La marca de ropa interior Cocot y Dufour cerró su planta ubicada en el barrio porteño de Parque Chas y despidió a la totalidad de su personal, dejando sin empleo a 140 trabajadores. La empresa atravesaba un proceso de reducción de plantilla desde hace meses y venía siendo cuestionada por los empleados por bajos salarios y demoras en los pagos.
Según denunciaron los trabajadores, la firma ya había realizado despidos meses atrás y ofrecido retiros voluntarios abonando, en algunos casos, solo el 50 por ciento de la indemnización correspondiente. También afirmaron que los sueldos, aguinaldos y vacaciones comenzaron a pagarse en cuotas y sin fechas claras.
Tras el anuncio del cierre definitivo, los empleados iniciaron una protesta con cortes de calle frente a la planta, lo que derivó en cruces verbales con representantes de Recursos Humanos enviados por la empresa.
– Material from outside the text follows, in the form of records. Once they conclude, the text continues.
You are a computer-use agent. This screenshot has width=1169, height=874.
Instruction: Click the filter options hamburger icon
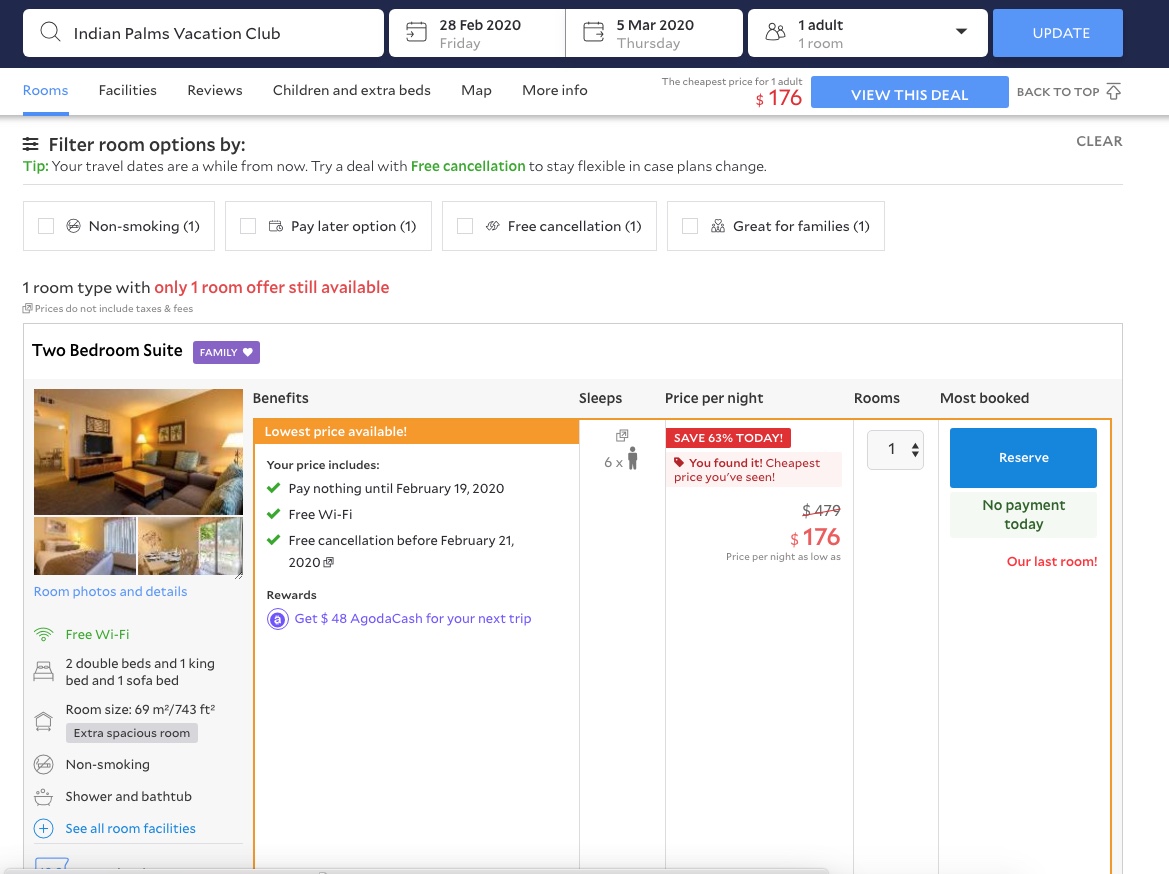click(x=30, y=144)
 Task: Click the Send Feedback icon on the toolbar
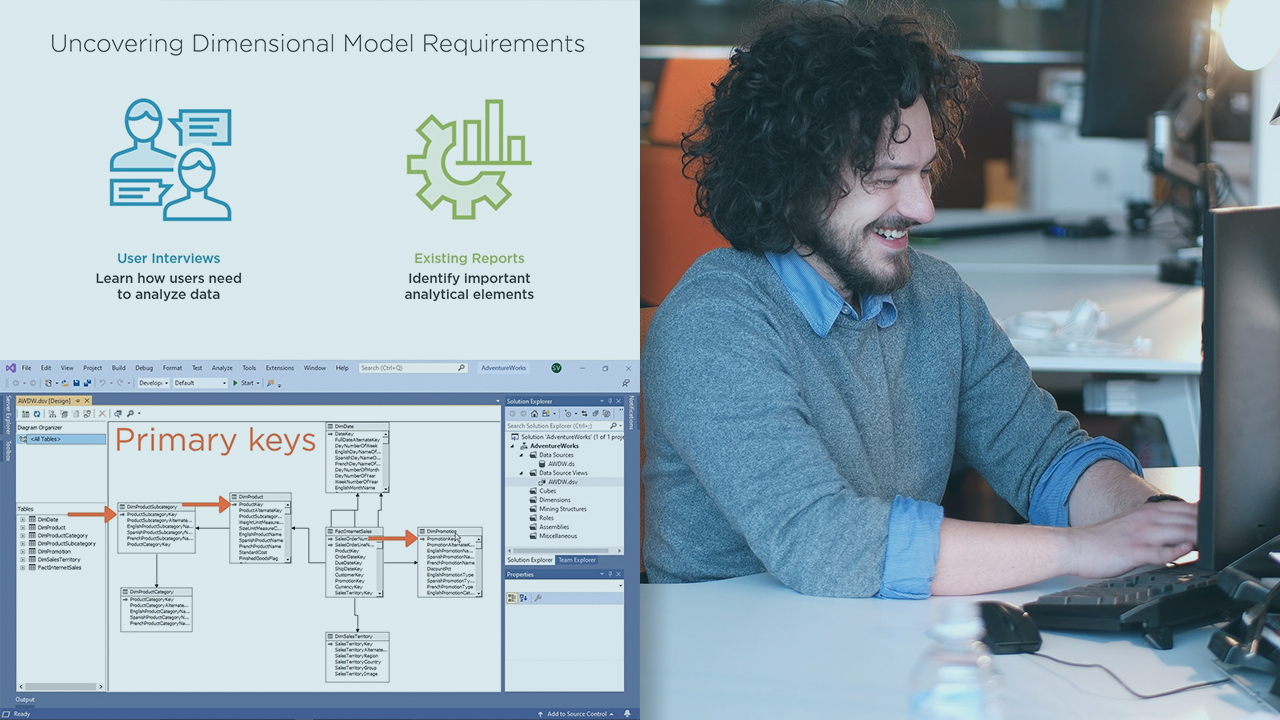pyautogui.click(x=270, y=382)
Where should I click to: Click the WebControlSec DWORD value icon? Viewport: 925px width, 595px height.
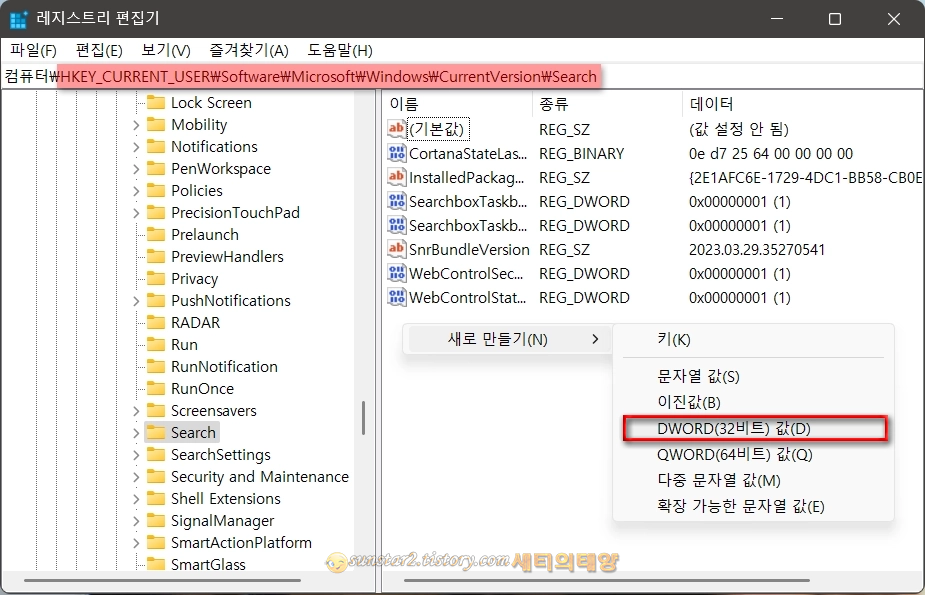(394, 273)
Desde la compañía atribuyeron la decisión a una crisis económica que afectó la sustentabilidad del negocio. Sin embargo, los trabajadores sostienen que antes del cierre la fábrica funcionaba las 24 horas, lo que -según su versión- no anticipaba una paralización total de actividades.
El proceso de reducción no fue inmediato. La planta llegó a emplear a 500 operarios en sus años de mayor actividad. Con sucesivos recortes, esa cifra descendió hasta los 140 trabajadores que finalmente quedaron cesantes. A fines del año pasado ya se habían concretado más de 100 despidos, lo que generó un clima de incertidumbre interna. En ese momento, los empleados realizaron manifestaciones en la puerta de la fábrica, reclamando aumentos salariales y cuestionando el pago fraccionado de las vacaciones.
“No llegamos a los 700 mil pesos, trabajamos nueve horas diarias”, señalaron trabajadores durante aquellas protestas, en referencia a los ingresos que percibían. También cuestionaron que el anuncio del pago en cuotas de las vacaciones se comunicó un día antes de iniciar el receso.